We live in this world and we have this technology all around us and we don’t really think about it. We can push a little further than reality, show a little more of what we miss every day, show where things are going, and create a discussion. It’s important for us to stay close to reality, because if we don’t do that, if we go too sci-fi, we can’t convey that same message. We can’t comment on your life and the reality of technology. So that’s why we put so much effort in.

At a basic level, too, it’s interesting to us. These are questions we raise among ourselves. By spending a lot of time with the hacking community, going to cons and everything, we try to stay a step ahead of the discussion. That’s been very interesting. With Watch Dogs, I think the Snowden revelations broke two days before E3. We were right on time. With Watch Dogs 2, dealing with big data and information brokers and those social concerns, the past two or three weeks have seen stories break about data-driven policing and police agencies buying information from shady vendors to target hacktivists and unions.

By staying so close to reality and so close to the infosec community, we learn all these things that drive us to tell new stories. “This is amazing. We have to tell people about it.”

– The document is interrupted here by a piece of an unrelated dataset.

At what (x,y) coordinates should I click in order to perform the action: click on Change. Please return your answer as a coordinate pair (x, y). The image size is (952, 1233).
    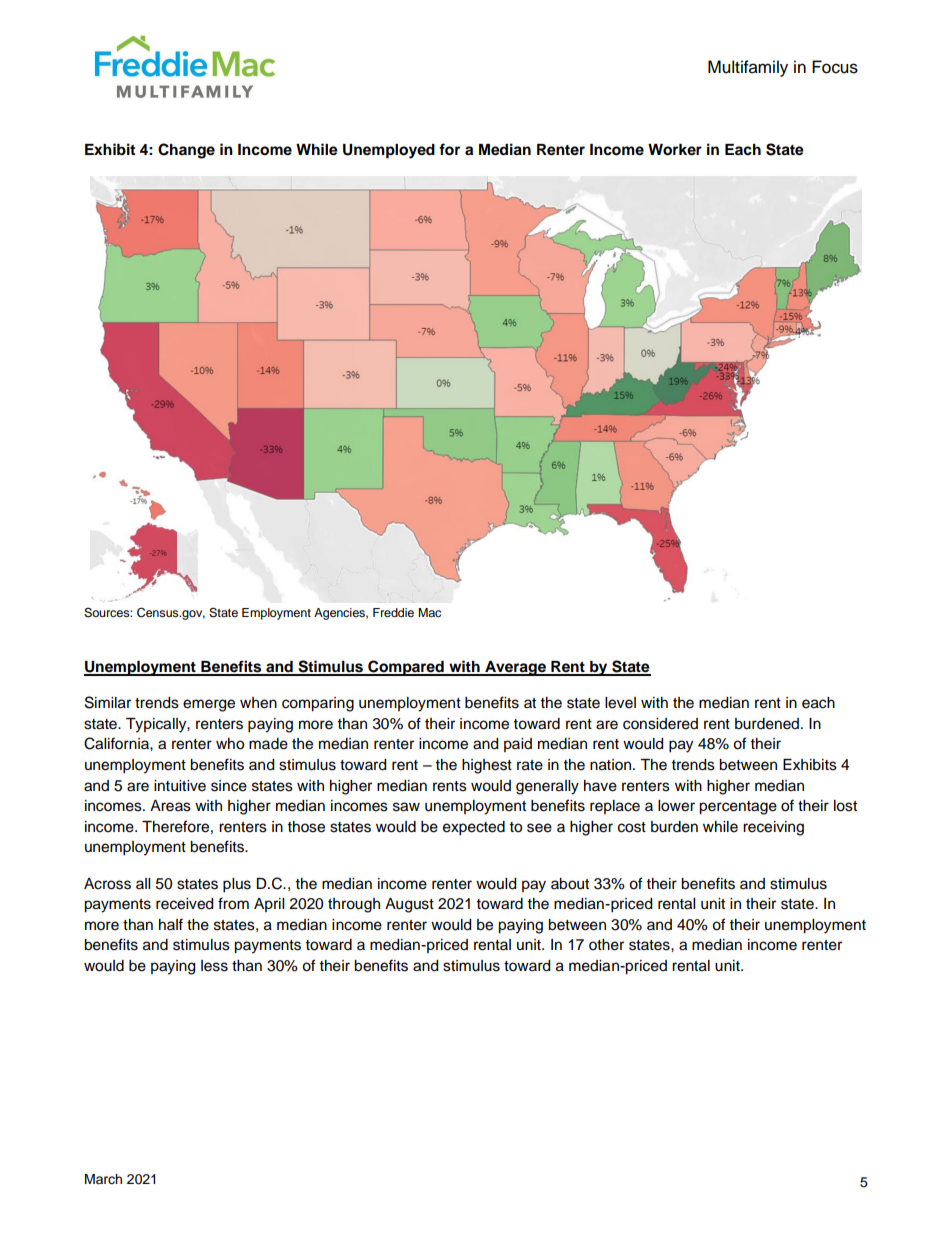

GamesBeat: I thought it was interesting that Mafia III called its city New Bordeaux, even though it’s obviously New Orleans. Grand Theft Auto calls it Los Santos instead of Los Angeles. You guys decided to do the real San Francisco.

Geffroyd: We want to be in reality. The city is real enough that it makes you think about these issues as real, as part of our real world. These other games have fictional cities and so they feel more like fiction. It gets to this idea of being rooted. Whatever we show to players becomes the beginning of questions they ask themselves.

With the first game, we did some post-launch studies and quantitative analysis of gamers. We had some number of players, around 60 percent, saying that their point of view about technology, and their own behaviors around using technology, was altered by their experience playing Watch Dogs. To us that was a huge victory. Everything else aside, that’s what I want to do. That’s what I work with the team to achieve – to provide a service, to do something good for people. And also because the themes are just fascinating.